In spite of unpalatable truths report facilitates resumption of the political process

Uncomfortable picture ‘21 years after the first ceasefires and 17 years after the Belfast Agreement’

Sinn Féin president Gerry Adams developed the template for the party's approach to unpalatable questions, outright denial: of his own one-time membership of the IRA and its army council in particular, and of the continuing existence of the IRA in the wake of the August killing of Kevin McGuigan. Though damaging to his and the party's plausibility, it's easier than engaging with nuanced truths, like those set out with great plausibility in yesterday's report on the continued existence of the North's paramilitaries.
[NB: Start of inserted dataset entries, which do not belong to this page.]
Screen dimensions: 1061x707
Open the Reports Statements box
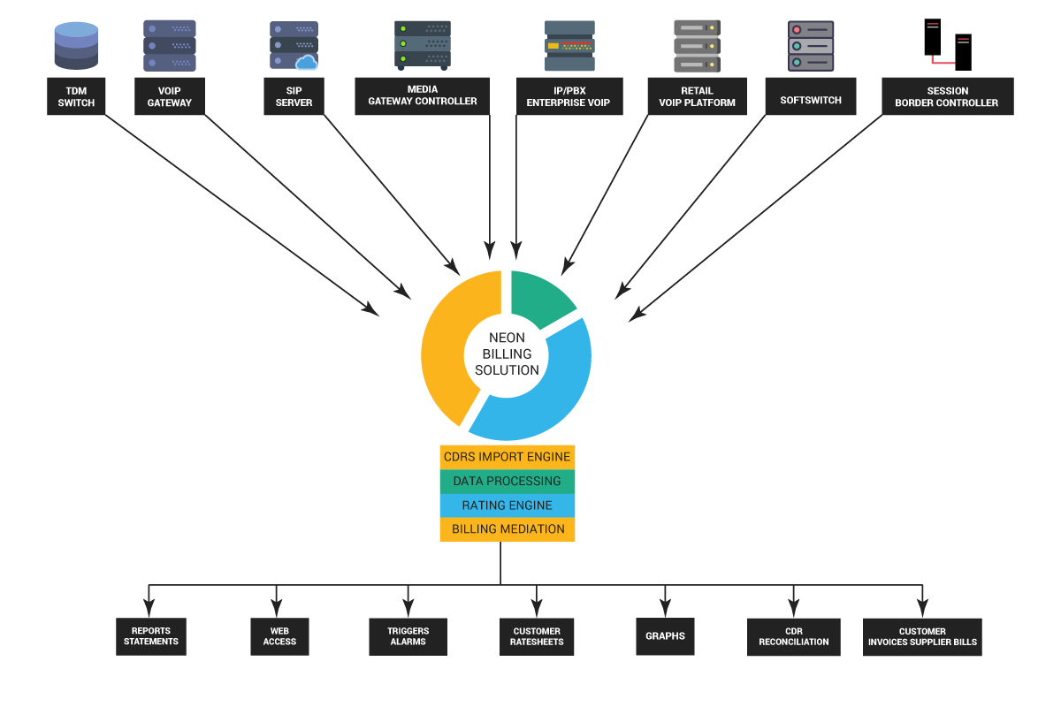pos(150,636)
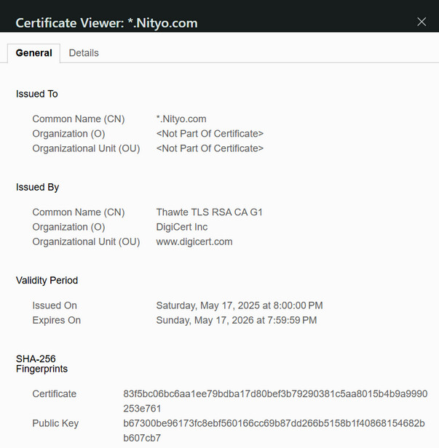439x448 pixels.
Task: Click the Public Key label
Action: coord(55,423)
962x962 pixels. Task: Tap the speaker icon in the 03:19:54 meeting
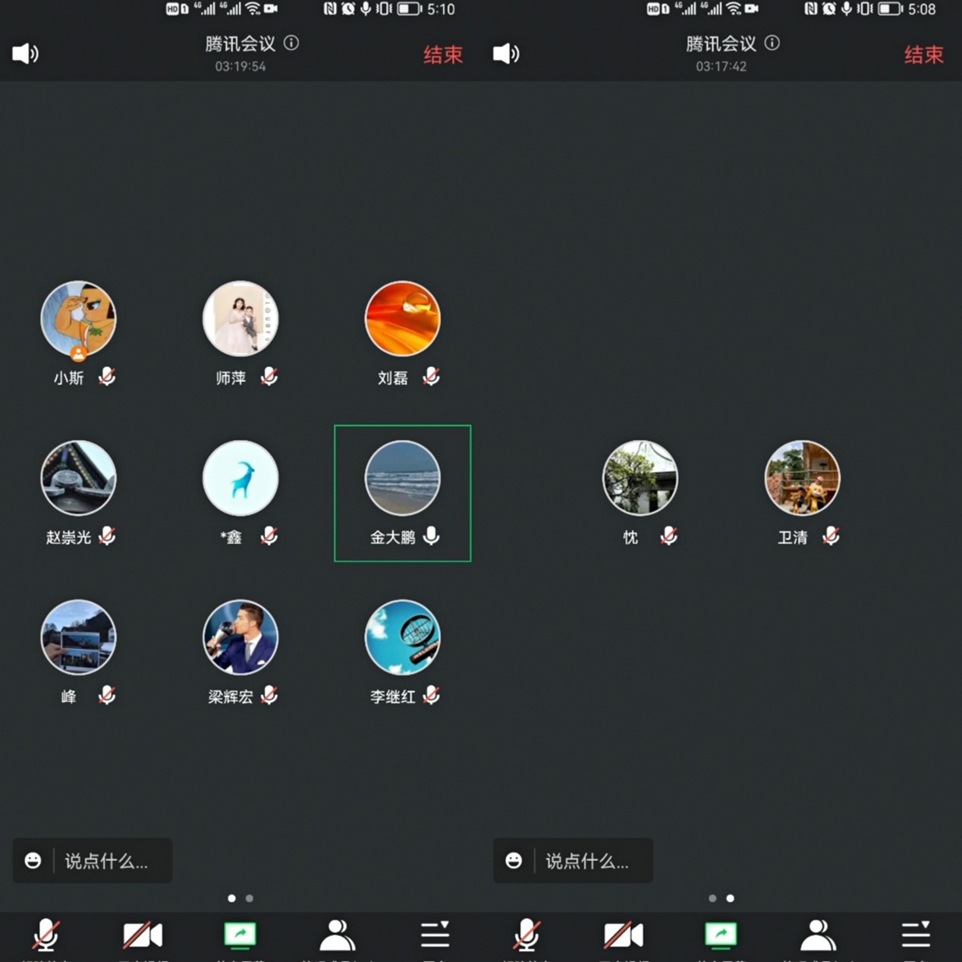pyautogui.click(x=25, y=54)
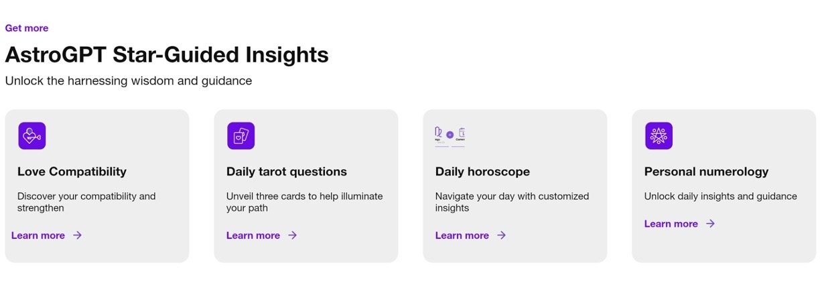Select the Love Compatibility card title
Screen dimensions: 820x304
72,171
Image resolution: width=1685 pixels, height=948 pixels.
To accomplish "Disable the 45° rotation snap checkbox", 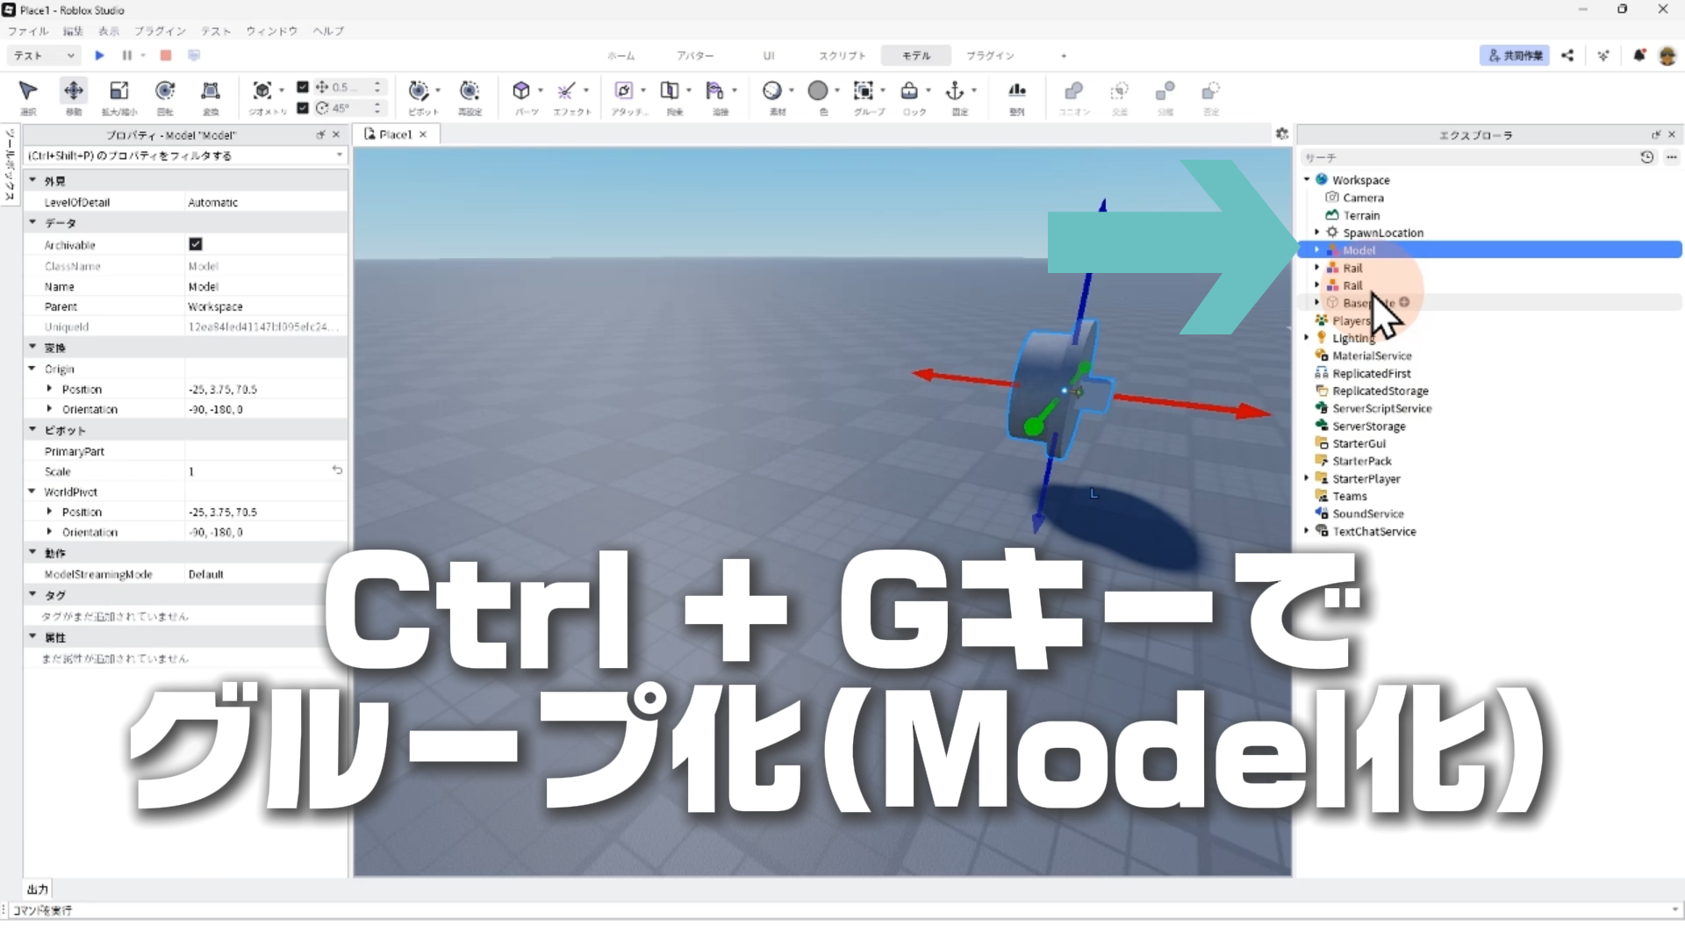I will 303,108.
Deputy First Minister Martin McGuinness’s insistance for the party yesterday that “Sinn Féin is now the only organisation involved in the Republican struggle and in Republican activism” is more of the same. And to be taken with a pinch of salt.
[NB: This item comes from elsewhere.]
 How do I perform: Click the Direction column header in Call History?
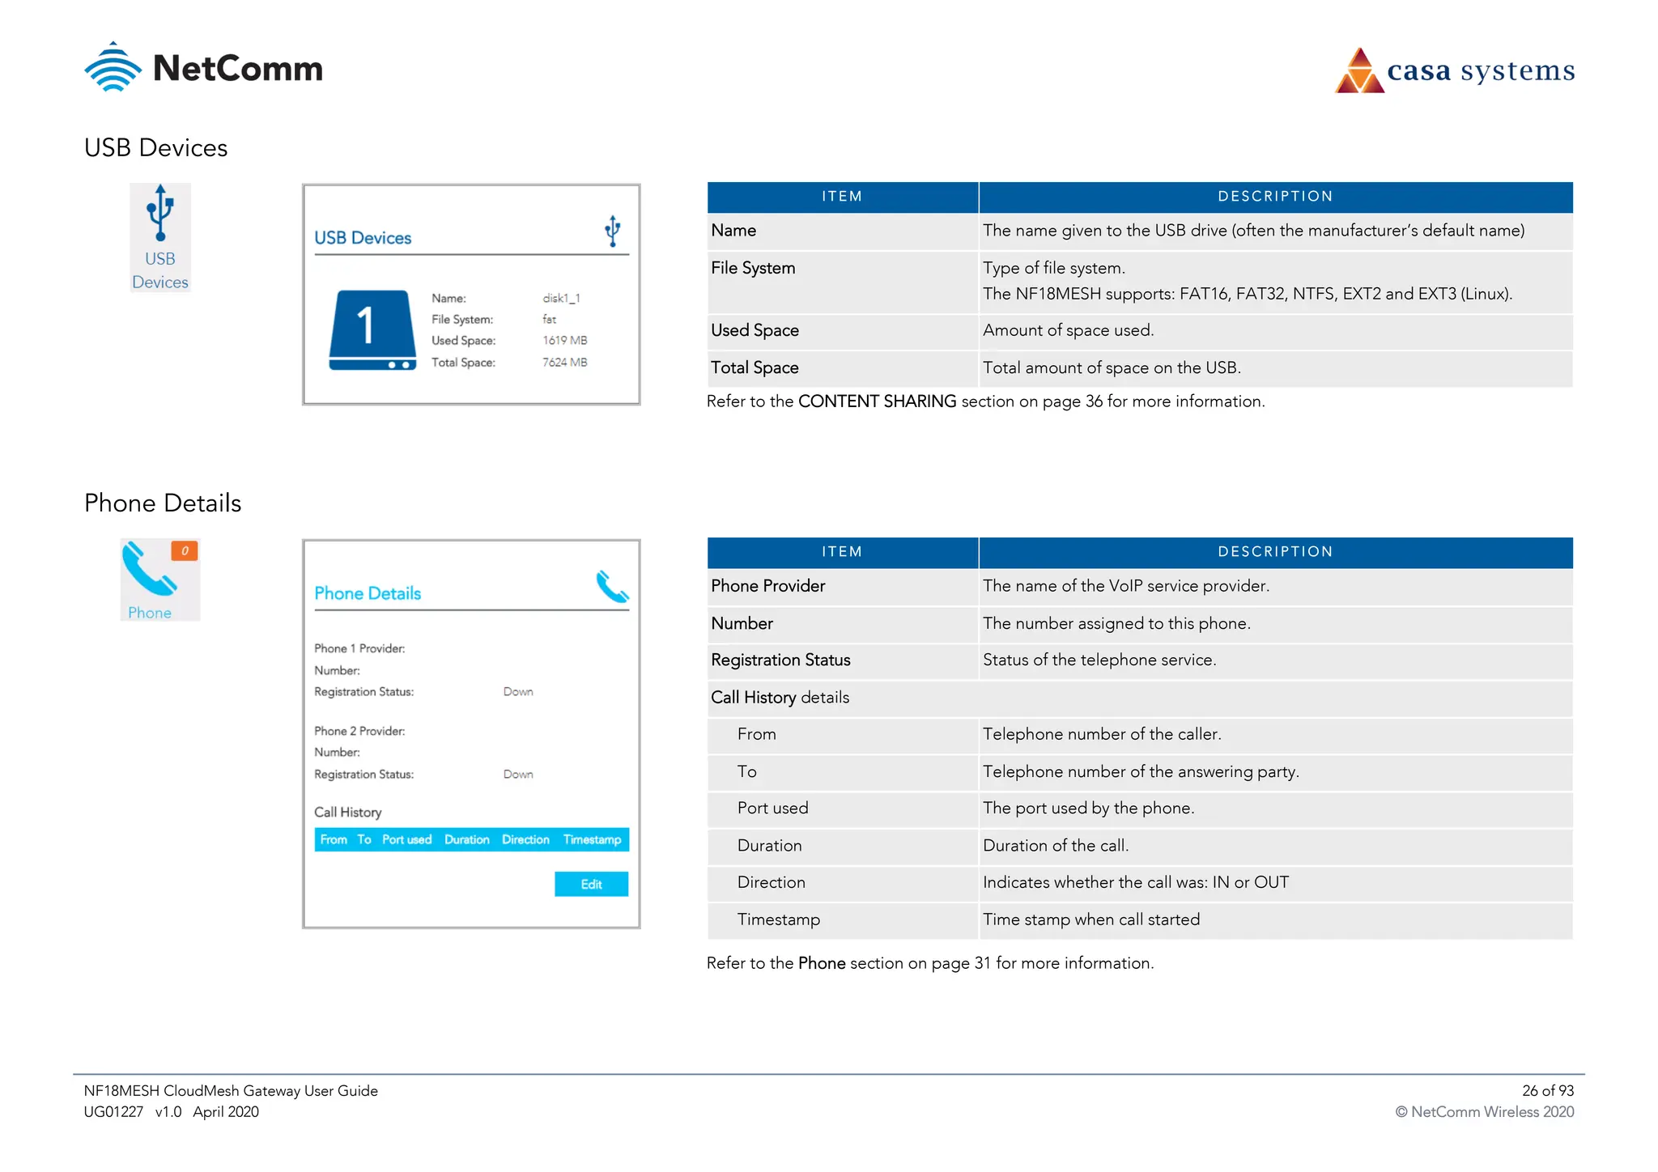(x=525, y=840)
It’s easier for Sinn Féin simply to deny all, however implausibly, than explain the continuing existence of an army council, or explain exactly how that council “oversees both PIRA and Sinn Féin with an overarching strategy” – how do you explain to party members and supporters that that organic historic connection remains, and that the army council still “oversees” their organisation in some way? How can one explain and justify its continued “access to some weapons” though it “has not conducted organised [sic] procurement of new weaponry .... since 2011”. To explain how in this notoriously disciplined army’s “lower level”, “some activity takes place without the knowledge or direction of the leadership”.
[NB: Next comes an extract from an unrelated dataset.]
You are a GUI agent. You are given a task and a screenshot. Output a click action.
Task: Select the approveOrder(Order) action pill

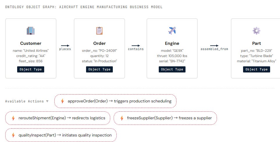coord(115,101)
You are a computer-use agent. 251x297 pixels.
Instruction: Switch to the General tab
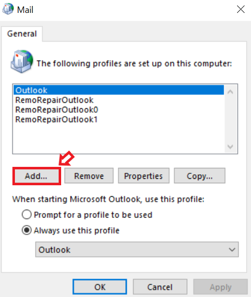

Of course, if one acknowledged the existence of the IRA one could make a virtue of the fact that “there are different levels of cohesion in the structures of these groups. However, none of the leaderships has complete control over the activities of its members; there is regular unsanctioned activity including behaviour in direct contravention of leadership instructions”. And criminal activity.

READ MORE

“The structures of PIRA remain in existence in a much reduced form,” the report insists. “This includes a senior leadership, the Provisional Army Council,” it added. But it is an organisation and leadership committed to legal/peaceful means, the report accepts, endorsing PSNI Chief Constable George Hamilton’s assessment. That is a conclusion that should be sufficient to put the North’s talks and faltering institutions back on the road.

The report written by British Liberal Democrat peer Lord Carlile, retired senior Northern Ireland civil servant Rosalie Flanagan, and lawyer Stephen Shaw, draws an uncomfortable picture of what, as Northern Secretary Theresa Villiers puts it, "21 years after the first ceasefires and 17 years after the Belfast Agreement" is clearly an unacceptable reality. One that we, for a long time, prefered to pretend to ourselves had gone away. We are reminded of the messy, morally dubious, but necessary compromises on which the peace deal has been built and must go forward.